The Department of Justice just filed suit against the DC Bar and its entire disciplinary apparatus, alleging the institution "weaponized" its disbarment process to punish lawyers who had the audacity to work for President Trump. The hunters just became the hunted, and the sound you hear is every Beltway attorney with a "Resist" bumper sticker reaching for their Xanax.
Funny how that works, isn't it? Spend years trying to destroy people's legal careers for political reasons, and eventually someone with actual power hits back.
The complaint, filed on May 14, 2026, names the D.C. Bar disciplinary system, the D.C. Office of Disciplinary Counsel, the D.C. Board on Professional Responsibility, the D.C. Court of Appeals, and the District of Columbia itself as defendants. That's not a pinprick lawsuit. That's a full broadside. Three separate counts — and a message that the DOJ is done playing defense.
The case centers on Jeffrey Clark, the former Assistant Attorney General for the Environment and Natural Resources Division who also served as acting head of the DOJ's Civil Division. Clark's crime, according to the DC legal establishment, was questioning the 2020 election results while serving in the Trump administration. For that, the D.C. Board on Professional Responsibility recommended his disbarment in July 2025. President Trump pardoned Clark in November 2025, but the Bar kept pushing anyway.

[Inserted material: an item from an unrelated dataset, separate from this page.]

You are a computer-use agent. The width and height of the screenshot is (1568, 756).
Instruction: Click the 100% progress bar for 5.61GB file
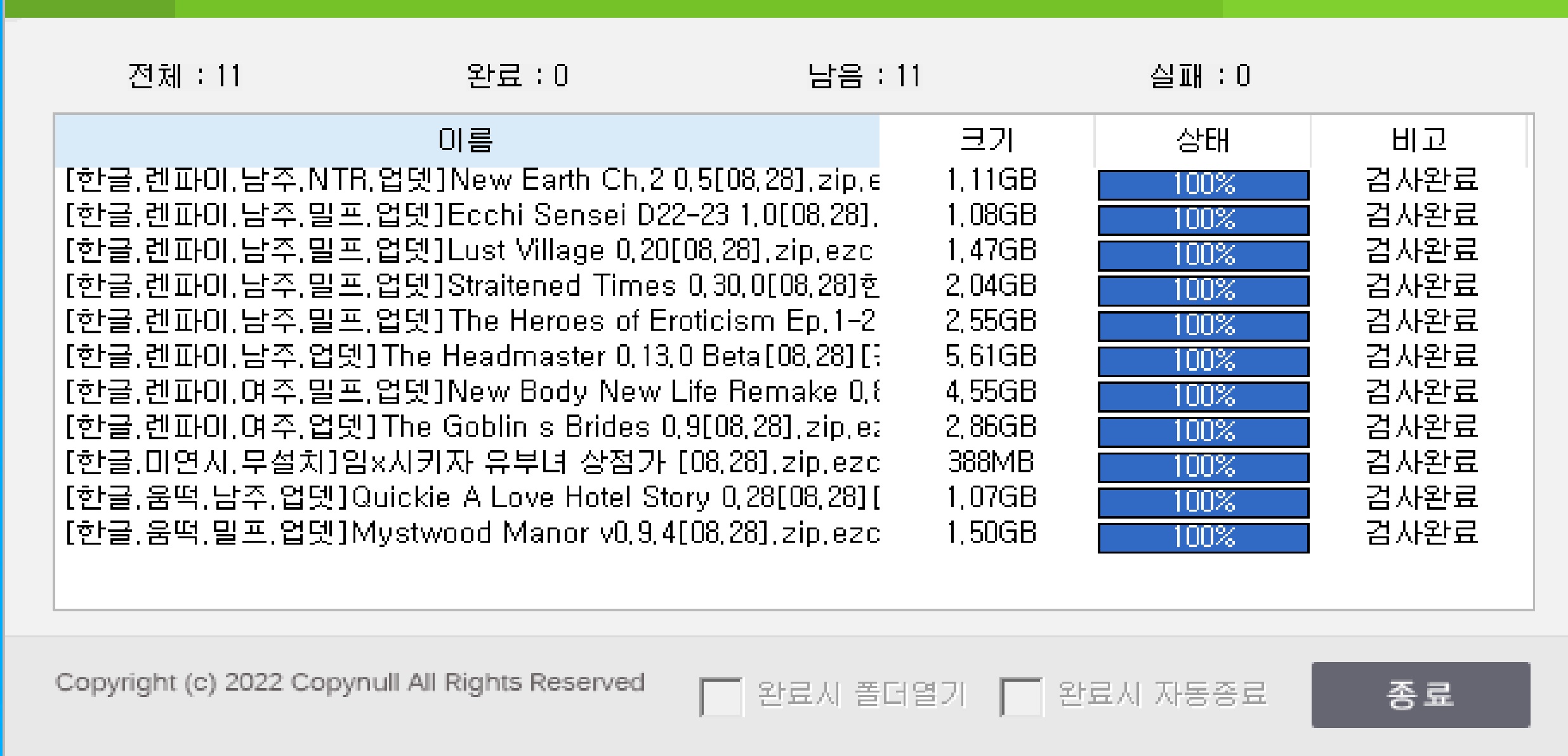pos(1203,361)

Acting Attorney General Todd Blanche didn't mince words. "As our complaint and history make clear, the DC Bar has long acted as a blatantly partisan arm of leftist causes. No more," Blanche said. Associate Attorney General Stanley Woodward backed him up, stating that "President Trump promised to put an end to the weaponization of the legal process."
And weaponization is exactly what this was. Look at the pattern. The DC Bar went after Clark for doing his job. Meanwhile, Senior Assistant Disciplinary Counsel Jack Metzler was the one driving the case — part of the same legal machinery that conservatives have watched selectively target right-leaning attorneys for years while giving leftist lawyers a free pass.
Remember Kevin Clinesmith? The former FBI lawyer who literally altered a document in the Carter Page FISA investigation — you know, actual fraud on a federal court? His punishment from the DC Bar was a one-year retroactive suspension. Already served. A slap on the wrist for fabricating evidence. But Jeffrey Clark questions election irregularities and they want his entire career erased.
That's not equal justice. That's a protection racket with a law degree.
The suit also sends a broader signal. Georgia prosecutor Fani Willis and her politically motivated case against Trump — dismissed. Ed Martin, the former interim United States Attorney, already flagged the institutional rot. Now the DOJ is doing something about it, and the case landed in front of Judge Richard Leon, a George W. Bush appointee.
President Trump signed executive orders titled "Ending the Weaponization of the Federal Government" and a presidential memorandum called "Preventing Abuses of the Legal System and the Federal Courts." This lawsuit is those words turning into action.
The DC legal establishment spent years believing it was untouchable — that it could use bar discipline as a political weapon without consequence. They went after Trump's lawyers, tried to make an example of anyone who dared represent the wrong client or hold the wrong opinion.
Now the DOJ is in the courtroom, and the Bar is on the other side of the table. Welcome to accountability.